The problem for data acquisitions straight from the grinding process is enabled by edge devices. These devices are usually a combined hard- and software solution for machine tools. They enable data analysis directly at the point of origin, the machining process of the machine tool. They collect continuous data and subsequently processes these data with integrated software modules. Special applications on the Edge hardware can then preprocess and analyze this data. This reduces the network load, the data transfer from the machine to the local network, to a necessary minimum. Once high frequency data of the grinding process is available, this data needs to be related to the feedback of roll testing. Simply said every snapshot of a grinding process is correlated to a certain test result. The challenge here is to reduce the large amount of data to the very minimum. Furthermore, a deep knowledge on software systems for machine tools is required to process these data straight forward.
The advantages of the edge devices can only be fully realized, however, if their software is ideally integrated into the generating grinding production system. This is where data platforms like Klingelnberg’s GearEngine comes into play as a platform for toothing data. GearEngine brings the two worlds of machine data and process knowledge together. The extremely precise, but non-process-specific, Edge data are integrated into the specific toothing data, giving the user a comprehensive overall picture for improved decision-making processes.
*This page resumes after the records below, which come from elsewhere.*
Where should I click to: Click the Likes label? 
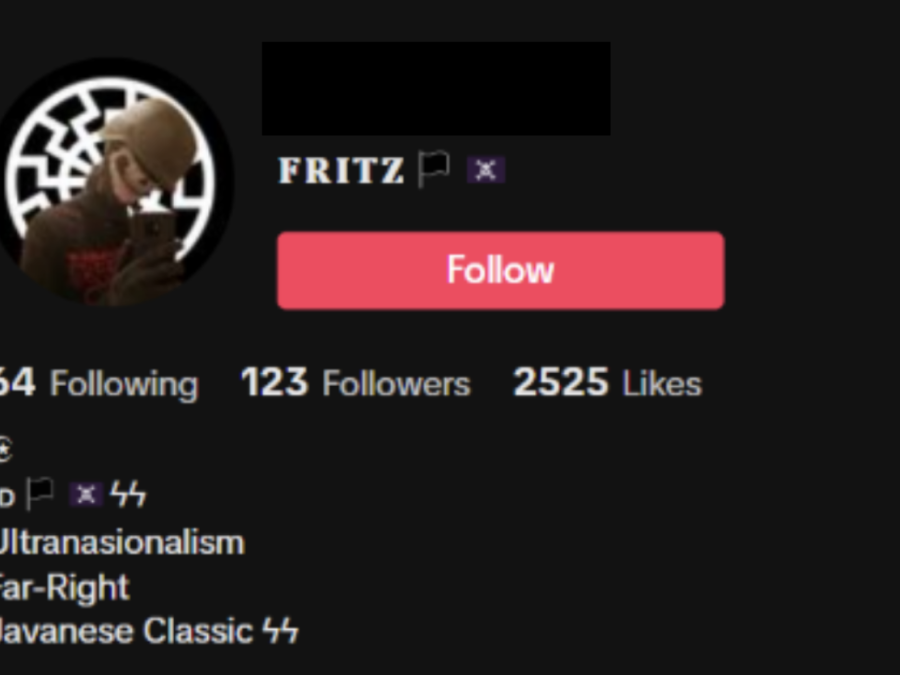click(x=662, y=384)
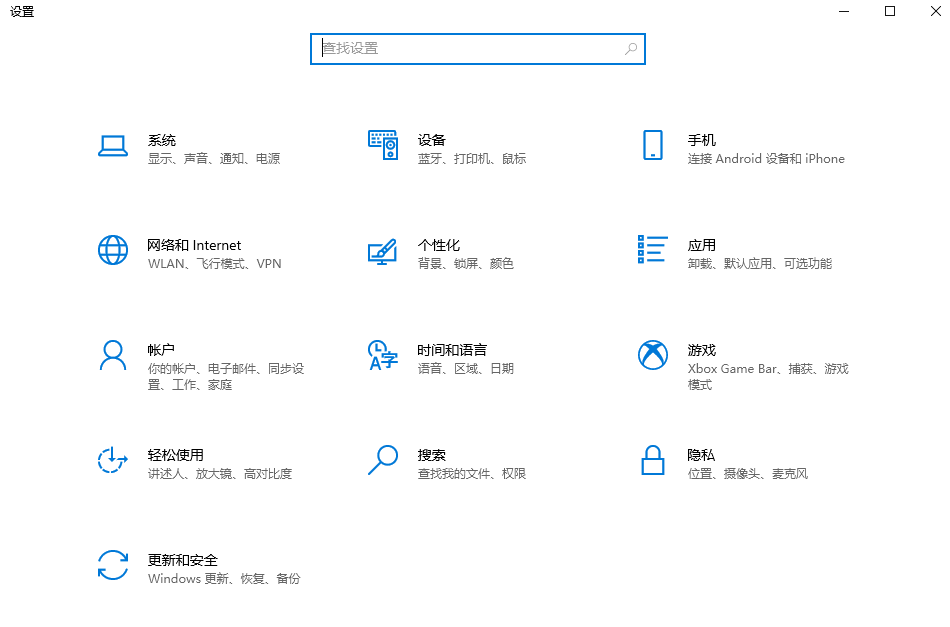Screen dimensions: 950x627
Task: Click the globe icon for 网络和 Internet
Action: pyautogui.click(x=113, y=250)
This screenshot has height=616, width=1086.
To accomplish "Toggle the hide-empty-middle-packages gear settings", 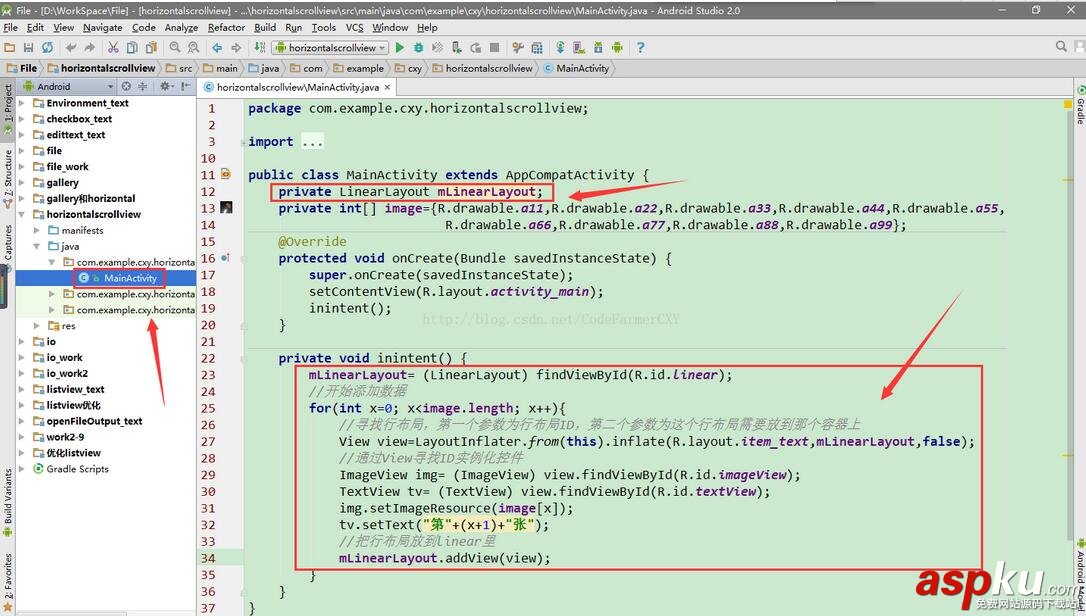I will pos(165,87).
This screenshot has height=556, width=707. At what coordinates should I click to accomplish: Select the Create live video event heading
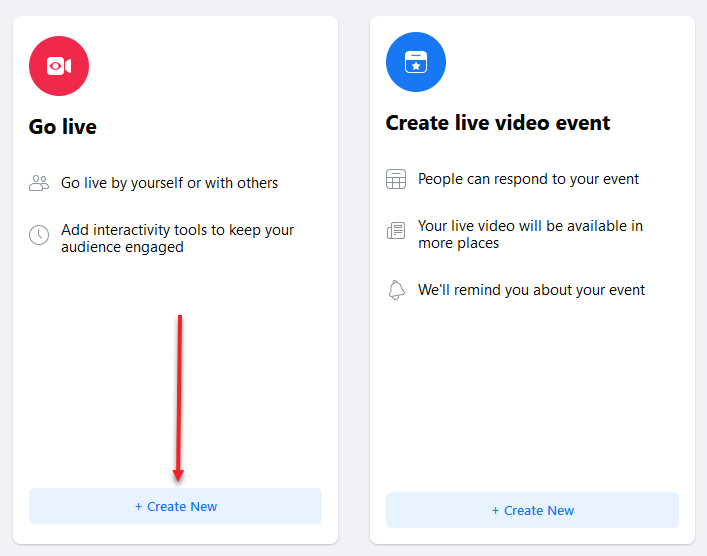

Of course, there are many open questions to move towards predictive quality and quiet gears. But the hard- and software equipment for this vision is not a problem. If you go with competent machine tool builders and machine of the current state of the art, you get solutions quickly. The biggest challenge starts once the data acquisition is running. There you need to collaborate strongly with the machine tool builder in order to define the right activities data relations.
Conclusion
The next big concept after common Closed Loops is the data driven Closed Loop which enabled predictions based on correlations of tester and process data. Integrating IoT equipment like edge devices is an important step towards this vision. Step by step Klingelnberg is moving towards this vision of providing new, digital solutions that are easily integrated into customers’ production processes. The goal is to ensure that no one will have to deal with complex commissioning procedures and cloud connections in the future. Klingelnberg is a one-stop source for it all.